TASK GOAL:
Please revise the material that follows by changing "computer-use agent" to "desktop assistant" wherever it appears, and leave everything else as it is.

RECORDS PROVIDED:
══════════════════════════════
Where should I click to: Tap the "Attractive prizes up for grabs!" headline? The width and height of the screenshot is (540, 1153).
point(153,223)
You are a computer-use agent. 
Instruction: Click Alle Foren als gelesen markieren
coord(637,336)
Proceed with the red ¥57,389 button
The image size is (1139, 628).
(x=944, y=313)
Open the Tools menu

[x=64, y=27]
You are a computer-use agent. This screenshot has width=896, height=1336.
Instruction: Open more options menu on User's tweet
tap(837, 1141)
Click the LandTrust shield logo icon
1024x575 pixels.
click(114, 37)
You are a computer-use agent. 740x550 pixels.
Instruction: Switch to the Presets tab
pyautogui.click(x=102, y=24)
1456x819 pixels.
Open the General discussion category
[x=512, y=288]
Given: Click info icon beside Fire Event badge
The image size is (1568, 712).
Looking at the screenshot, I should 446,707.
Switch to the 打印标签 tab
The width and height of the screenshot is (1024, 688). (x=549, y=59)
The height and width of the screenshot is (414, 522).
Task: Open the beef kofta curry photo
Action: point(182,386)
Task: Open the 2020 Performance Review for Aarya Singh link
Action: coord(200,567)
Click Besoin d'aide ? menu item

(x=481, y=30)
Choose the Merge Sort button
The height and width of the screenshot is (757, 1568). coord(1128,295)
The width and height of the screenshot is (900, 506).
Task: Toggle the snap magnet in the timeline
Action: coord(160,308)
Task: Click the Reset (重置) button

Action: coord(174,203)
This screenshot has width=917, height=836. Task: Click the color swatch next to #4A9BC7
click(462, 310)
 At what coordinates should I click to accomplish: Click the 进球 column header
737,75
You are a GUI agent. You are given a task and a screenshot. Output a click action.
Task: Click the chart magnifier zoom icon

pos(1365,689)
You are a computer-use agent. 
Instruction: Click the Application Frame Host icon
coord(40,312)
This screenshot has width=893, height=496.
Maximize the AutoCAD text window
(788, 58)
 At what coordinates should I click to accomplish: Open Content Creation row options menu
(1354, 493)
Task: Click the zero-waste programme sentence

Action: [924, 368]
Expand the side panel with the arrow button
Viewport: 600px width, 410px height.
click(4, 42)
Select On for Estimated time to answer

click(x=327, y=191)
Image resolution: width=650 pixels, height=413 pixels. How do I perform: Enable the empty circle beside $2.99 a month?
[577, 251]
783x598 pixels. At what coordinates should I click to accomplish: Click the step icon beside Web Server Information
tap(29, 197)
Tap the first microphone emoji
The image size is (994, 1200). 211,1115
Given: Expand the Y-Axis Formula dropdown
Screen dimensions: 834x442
══════════════════════════════
SOLVED EXERCISE:
Where should I click to: Tap the "Attractive prizes up for grabs!" headline? The width and height of the screenshot is (540, 1153).
point(153,223)
You are a desktop assistant. 
Instruction: Click Alle Foren als gelesen markieren
coord(637,336)
Proceed with the red ¥57,389 button
The image size is (1139, 628).
(x=944, y=313)
Open the Tools menu

[x=64, y=27]
You are a desktop assistant. This screenshot has width=896, height=1336.
Instruction: Open more options menu on User's tweet
tap(837, 1141)
Click the LandTrust shield logo icon
1024x575 pixels.
click(114, 37)
You are a desktop assistant. 740x550 pixels.
Instruction: Switch to the Presets tab
pyautogui.click(x=102, y=24)
1456x819 pixels.
Open the General discussion category
[x=512, y=288]
Given: Click info icon beside Fire Event badge
The image size is (1568, 712).
Looking at the screenshot, I should 446,707.
Switch to the 打印标签 tab
The width and height of the screenshot is (1024, 688). (x=549, y=59)
The height and width of the screenshot is (414, 522).
Task: Open the beef kofta curry photo
Action: point(182,386)
Task: Open the 2020 Performance Review for Aarya Singh link
Action: coord(200,567)
Click Besoin d'aide ? menu item

(x=481, y=30)
Choose the Merge Sort button
The height and width of the screenshot is (757, 1568). coord(1128,295)
The width and height of the screenshot is (900, 506).
Task: Toggle the snap magnet in the timeline
Action: coord(160,308)
Task: Click the Reset (重置) button

Action: coord(174,203)
This screenshot has width=917, height=836. Task: Click the color swatch next to #4A9BC7
click(462, 310)
 At what coordinates should I click to accomplish: Click the 进球 column header
737,75
You are a GUI agent. You are given a task and a screenshot. Output a click action.
Task: Click the chart magnifier zoom icon

pos(1365,689)
You are a desktop assistant. 
Instruction: Click the Application Frame Host icon
coord(40,312)
This screenshot has width=893, height=496.
Maximize the AutoCAD text window
(788, 58)
 At what coordinates should I click to accomplish: Open Content Creation row options menu
(1354, 493)
Task: Click the zero-waste programme sentence

Action: [924, 368]
Expand the side panel with the arrow button
Viewport: 600px width, 410px height.
click(4, 42)
Select On for Estimated time to answer

click(x=327, y=191)
Image resolution: width=650 pixels, height=413 pixels. How do I perform: Enable the empty circle beside $2.99 a month?
[577, 251]
783x598 pixels. At what coordinates should I click to accomplish: Click the step icon beside Web Server Information
tap(29, 197)
Tap the first microphone emoji
The image size is (994, 1200). 211,1115
Given: Expand the Y-Axis Formula dropdown
Screen dimensions: 834x442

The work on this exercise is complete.